ANOVA and post-hoc significance tests show that only L-Res and AENI yield quality and constraint adherence metrics statistically indistinguishable from the baseline across all tested models. Output-level and non-adaptive noise approaches are significantly degraded in both respects.

Implications and Future Directions

The results validate internal, representation-level noise steering as a practical, training-free method for enhancing generative diversity in tightly constrained, educational text generation applications. The efficacy of residual stream noise and entropy-based attention noise—especially the ability of AENI to adaptively inject perturbations at critical degeneracy points—suggests broad applicability for safeguarding controllability and pedagogical validity.

Practically, these findings enable resource-constrained educational contexts to leverage SLMs for reliable, diverse story generation without recourse to large frontier models or computationally expensive fine-tuning, while ensuring outputs remain suitable for young learners.

Theoretically, the granularity of injection site and adaptive perturbation magnitude surfaces new axes for understanding internal representations and their influence on narrative exploration versus adherence.
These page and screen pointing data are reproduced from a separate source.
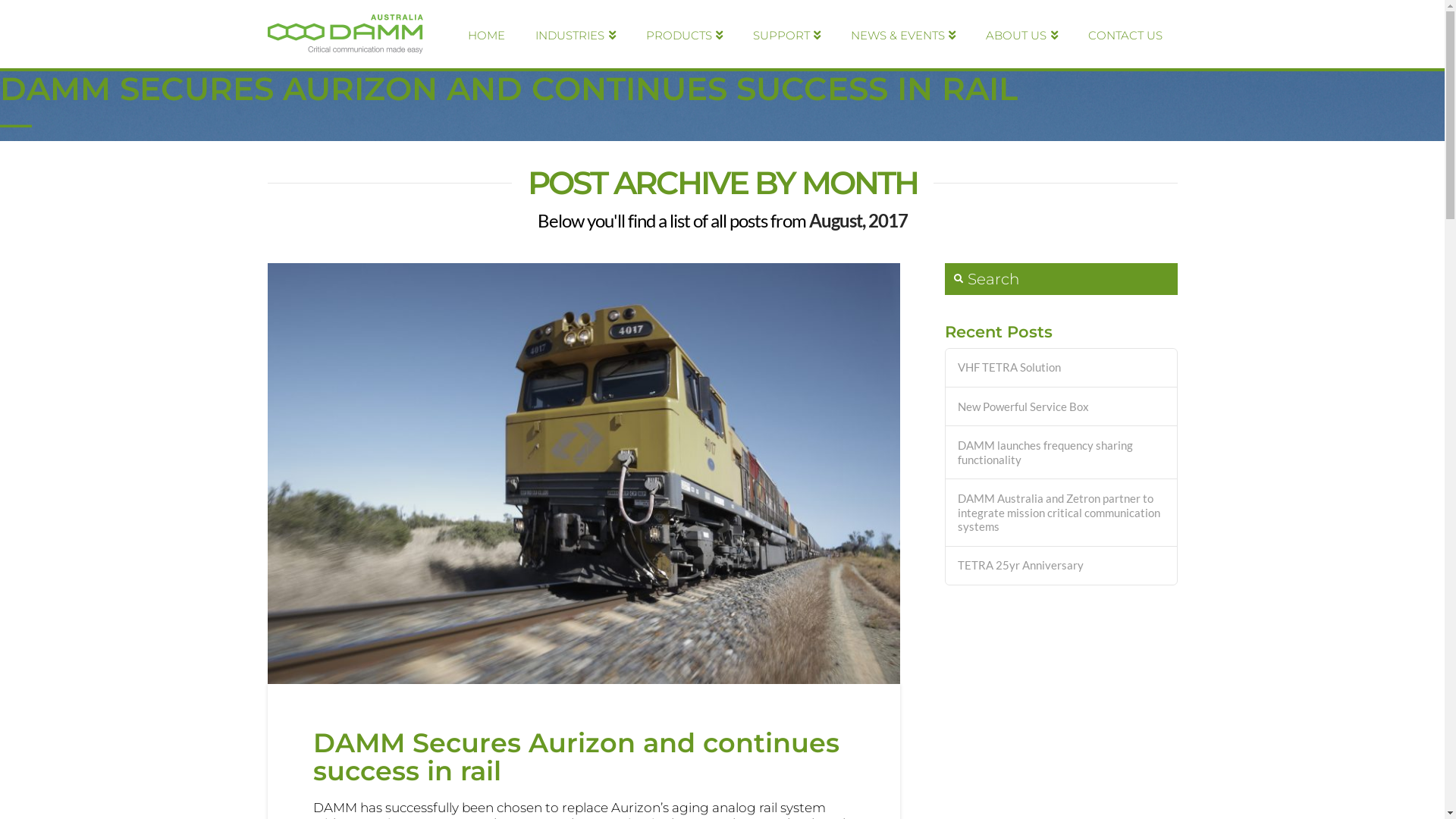
INDUSTRIES Element type: text (575, 34)
PRODUCTS Element type: text (683, 34)
DAMM Secures Aurizon and continues success in rail Element type: text (575, 756)
NEWS & EVENTS Element type: text (902, 34)
VHF TETRA Solution Element type: text (1060, 367)
New Powerful Service Box Element type: text (1060, 406)
Leading Distributor of TETRA Cellular Systems Element type: hover (344, 33)
CONTACT US Element type: text (1124, 34)
DAMM launches frequency sharing functionality Element type: text (1060, 452)
TETRA 25yr Anniversary Element type: text (1060, 565)
HOME Element type: text (486, 34)
ABOUT US Element type: text (1021, 34)
SUPPORT Element type: text (786, 34)
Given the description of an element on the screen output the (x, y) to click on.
It supports the notion that unlocking latent model diversity is contingent on perturbing well-formed intermediate features without destabilizing foundational task alignment.

Future work should address:

  • Layer- and head-specific noise targeting to further increase diversity while preserving fidelity.
  • Extension to other low-resource and diglossic languages.
  • Human-in-the-loop evaluation by domain expert educators to complement automated LLM judgements and calibrate metrics to ground-truth pedagogical standards.

Conclusion

Noise steering via residual stream and entropy-scaled attention perturbations provides a robust, fine-tuning-free mechanism to enhance narrative diversity in constrained educational text generation for Arabic SLMs. L-Res and AENI offer complementary strategies, with L-Res delivering strong, model-agnostic performance and AENI supplying adaptive stabilization. These approaches supersede standard output-level diversification techniques, maintaining early-grade reading level fidelity and constraint adherence even under high-diversity demands. This methodological advance enhances the practical deployment of SLMs for scalable, valid, and diverse educational assessment content creation (2604.03380).